Mais je dois dire que par exemple je n'ai pas compris ce qu'il y a derrière le petit homme nu dans sa grande barque. C'est sûr que BHL aurait une idée la dessus (voir ses délirants cartouches de
son expo à la Fondation Maegh) moi je suis seulement intrigué. Ce qui n'est déjà pas si mal. Il y a pour moi quelque chose de fascinant à passer si longtemps (il faut absolument voir le
documentaire sur le minutieux travail de l'artiste qui est projeté dans l'exposition, par ailleurs il ya un dvd disponible de ce film)  à élaborer une oeuvre aussi moche que cette pauvresse
avec son horrible lardon qui est par ailleurs une oeuvre d'une force indéniable. Je suis bien de votre avis qu'il veut nous forcer à regarder cette laideur mais en ce qui me concerne je ne veux
pas la voir, d'ailleurs pour fuir les individus de cet acabit qui encombrent rues et transports je ne vais pas tarder à allez revoir la mer.
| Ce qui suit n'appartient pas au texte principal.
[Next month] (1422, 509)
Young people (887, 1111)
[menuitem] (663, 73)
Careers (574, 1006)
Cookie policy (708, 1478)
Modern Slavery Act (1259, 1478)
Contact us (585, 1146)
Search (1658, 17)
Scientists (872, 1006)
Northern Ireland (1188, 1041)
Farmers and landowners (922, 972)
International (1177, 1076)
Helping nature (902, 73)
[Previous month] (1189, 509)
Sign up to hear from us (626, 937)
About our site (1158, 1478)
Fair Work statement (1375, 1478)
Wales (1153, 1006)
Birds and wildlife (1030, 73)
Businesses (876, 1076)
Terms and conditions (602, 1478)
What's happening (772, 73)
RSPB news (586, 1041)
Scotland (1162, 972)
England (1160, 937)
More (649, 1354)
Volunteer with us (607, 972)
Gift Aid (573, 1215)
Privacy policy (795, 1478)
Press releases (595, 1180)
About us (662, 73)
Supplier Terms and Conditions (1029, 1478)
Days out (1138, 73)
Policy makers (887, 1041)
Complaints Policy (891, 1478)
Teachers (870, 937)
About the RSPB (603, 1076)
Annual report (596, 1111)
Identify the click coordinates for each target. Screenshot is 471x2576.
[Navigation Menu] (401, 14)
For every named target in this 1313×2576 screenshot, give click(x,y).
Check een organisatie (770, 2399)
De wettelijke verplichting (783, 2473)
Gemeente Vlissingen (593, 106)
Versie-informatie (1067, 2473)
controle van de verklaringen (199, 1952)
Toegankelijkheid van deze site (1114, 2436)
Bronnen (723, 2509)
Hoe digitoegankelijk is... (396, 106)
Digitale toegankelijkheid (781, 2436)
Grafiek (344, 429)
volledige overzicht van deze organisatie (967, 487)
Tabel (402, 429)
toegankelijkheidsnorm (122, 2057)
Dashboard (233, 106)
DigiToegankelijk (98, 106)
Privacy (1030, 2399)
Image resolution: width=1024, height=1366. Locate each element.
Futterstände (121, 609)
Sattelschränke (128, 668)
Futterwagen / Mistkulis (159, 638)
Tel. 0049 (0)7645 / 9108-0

Je tourne le dos à la terre et je me met face à la mer
- reposant - c'est une sorte de cure de désintoxication.


Je vous remercie de votre reflexion sur le poulet, je n'y avais pas pensé. Pourtant je suis sensible au sort des poulets (je crois qu'en fait celui là est un coq). Je ne mange que ceux dont on me
garantit (je ne suis pas dupe, on me ment) qui ont courru et je n'achète des oeufs que de poules heureuses, enfin que je suppose telles. Il faut dire que la situation du poulet me préoccupe
beaucoup plus que celle du syrien moyen (j'écris cela car j'ai peur de n'avoir pas le temps d'écrire un billet sur notre ridicule vélléité d'intervention militaire en Syrie...).